Pendekar sungsang merasa dirinya hebat. Hobinya melakukan adu ayam jago tanpa
merasa apakah ayamya kesakitaan atau tidak. Kondisi kemudian berbalik arah.
Pendekar sungsan berubah menjadi ayam dan ayam jago tersebut menjadi manusia.
Mereka tetap melakukan kebijakan yang salah dan melakukan balas dendam terhadap
perlakuan sebelumnya (hlm. 121-128).
Terakhir cerpen kaos kaki menceritakan tentang kaos kaki busuk yang dimiliki
mahasiswa bernama karatang yang meski sudah dibuang akan tetap kembali ke orang
tersebut. (hlm. 131-137)
B. Pembahasan
1.
Nilai Karakter pada Kearifan
Lokal
Kumpulan cerpen Bertanya Kerbau pada Pedati ini sarat dengan penanaman nilai-nilai karakter yang bersumber pada kearifan lokal masyarakat Minangkabau. Penulis AA Navis menggunakan lambang benda atau binatang sebagai sebuah
metafora, meskipun yang dimaksud adalah manusia dan lingkungan sekitarnya.

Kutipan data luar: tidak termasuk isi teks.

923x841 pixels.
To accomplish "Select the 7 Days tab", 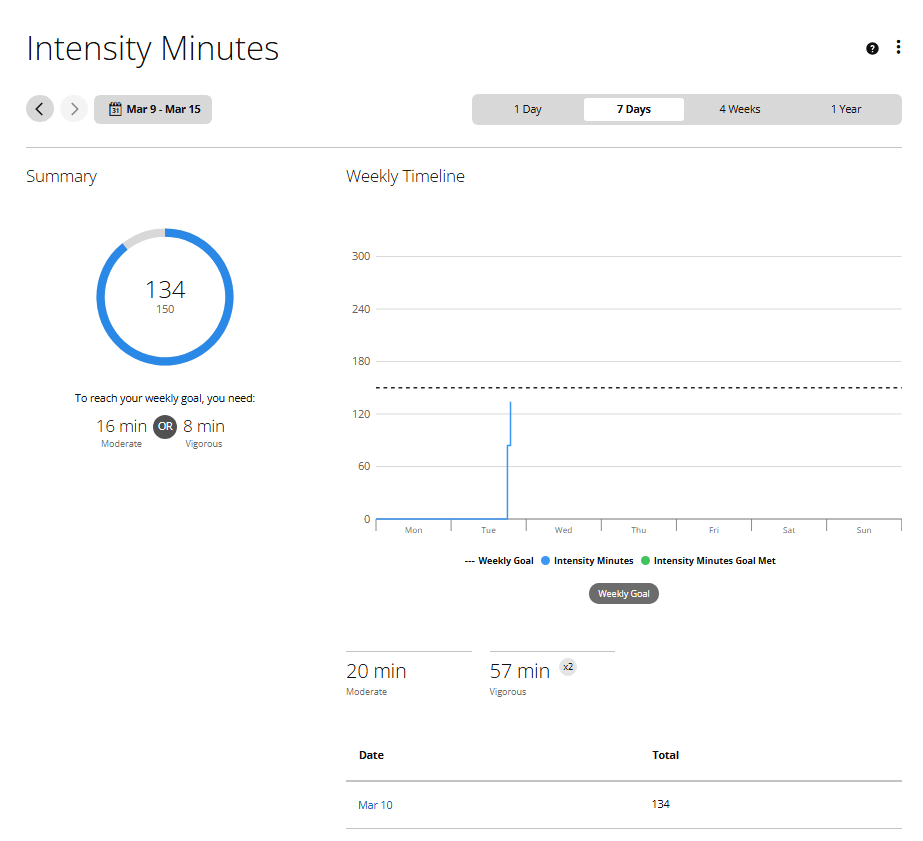I will 633,109.
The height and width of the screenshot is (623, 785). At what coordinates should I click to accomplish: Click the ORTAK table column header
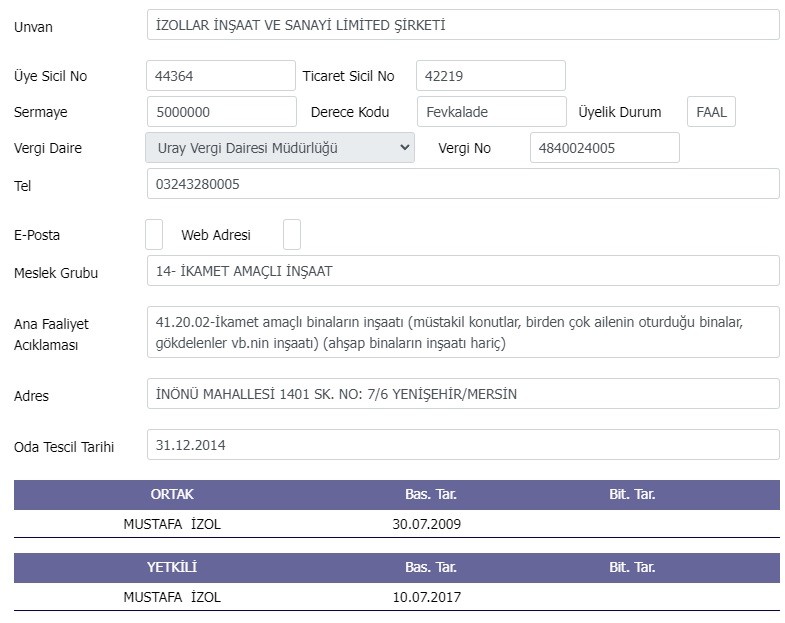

Selain itu juga, dialek bahasa yang digunakan, memakai istilah bahasa
Minangkabau seperti arkian, bako, berjongkangan, digundar,
dilapah, lapau, merumuk, nini mamak dan lainnya. Dari 10 kumpulan cerpen di dalamnya, ada dua cerpen yang sangat menonjol nilai kearifan lokal, yaitu cerpen Bertanya Kerbau pada Pedati dan Malin Kundang. Pada
cerpen Bertanya Kerbau pada Pedati dengan setting sosial
masa kolonial Jepang tahun 1940-an. Nilai kearifan lokalnya adalah kebudayaan
masyarakat lokal tentang atap rumah gadang yang mirip dengan tanduk kerbau atau
kabau dalam bahasa Minang. Asal mula tanduk kerbau atau kabau
pada rumah gadang berasal dari kepercayaan masyarakat yang menganggap hewan
kerbau sebagai hewan keramat. Ketika itu ada kepercayaan menanam kepala kerbau
pada tiap atap bangunan agar bangunan selamat dari bencana. Atau kepala kerbau
digantungkan di bagian rumah agar rumah itu selamat dari mara bahaya. Rumah
gadang diberi tanda atap melengkung seperti tanduk kerbau. Sedangkan kaum
perempuannya melipat selendang kebesarannya hingga berbentuk tanduk.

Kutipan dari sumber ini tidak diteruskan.